« Rien qu'à la regarder, on avait le souffle coupé. Femme de grande taille, aux cheveux sombres, hâlée, svelte et douée d'une incroyable souplesse, aux yeux vert pâle de panthère des neiges, elle fut durant un demi-siècle dessinée, peinte, sculptée ». Selon Joseph Brodsky, la beauté bouleversante d’Anna Akhmatova ne faisait que souligner le côté exceptionnel, presque divin de la personnalité de cette très grande poétesse russe. Il semblerait que cette grandeur ne puisse être appréciée aujourd’hui qu’à travers ses lignes poétiques.
D’autant plus extraordinaire est l’expérience de l’Opéra National de Paris qui vient de présenter, sur sa scène de la Bastille, une création mondiale consacrée à la grande figure de la littérature russe. Bruno Mantovani, l’un des compositeurs les plus remarquables de notre temps, en a signé la musique, Christophe Ghristi, le livret et Nicolas Joel, l’actuel directeur de l’Opéra national de Paris, la mise en scène. L’opéra a un titre laconique « Akhmatova », comme ce célèbre dessin de Modigliani daté de 1911 : la silhouette de la poétesse en quelques traits de crayon, dessin qui unit la ressemblance avec une expression très personnelle. L’œuvre musicale est aussi réalisée à la croisée du monde réel et du paysage intérieur de la poétesse.
C’est un opéra narratif, une biographie qui accepte une convention d’opéra. Ainsi, le premier acte se passe à l’époque de la grande Terreur, c'est-à-dire à la fin des années 30, le deuxième pendant la Seconde Guerre mondiale, le troisième dans l’après-guerre et au-delà. A Leningrad, Tachkent puis de nouveau à Leningrad. « C’est l’aube... Akhmatova seule dans sa chambre est assise dans son fauteuil. Une lampe, du thé. Elle récite quelques vers qu’elle tente d’improviser: Eloigne ce verre où nous buvions de l’eau et du vin doux... » C’est ainsi que commence le premier acte.
Janina Baechle, une mezzo allemande, pour qui Mantovani a écrit spécialement le rôle-titre stupéfait par la puissance de sa voix et sa présence scénique traduisant d’une façon exceptionnelle la singularité presque mythique du personnage. La musique n’est pas démonstrative, plutôt intimiste qui met en relief un être en retrait assailli par son époque et sa famille, un créateur en silence que la réalité n’arrête pas de déranger, comme c’est le cas de ce représentant de l’Union des écrivains avec sa voix de contre-ténor qui crée un décalage presque physique, sonore avec le monde de la création.
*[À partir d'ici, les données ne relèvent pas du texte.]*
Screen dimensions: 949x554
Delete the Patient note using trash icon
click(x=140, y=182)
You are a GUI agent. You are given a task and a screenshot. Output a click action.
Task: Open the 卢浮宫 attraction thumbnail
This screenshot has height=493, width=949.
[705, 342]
L’opéra ne prétend pas à une fidélité de formes - il ne cherche pas à être parfait dans le détail - mais à une fidélité de sens, c’est pourquoi à la fin on ne trouve pas une conclusion biographique, narrative, mais une conclusion musicale, une forme de retour à l’art de la poésie imaginé pour rompre avec l’action. En effet, la parole d’Akhamova appartient déjà à l’éternité. Pour l’oeuvre de Mantovani, attendons un peu.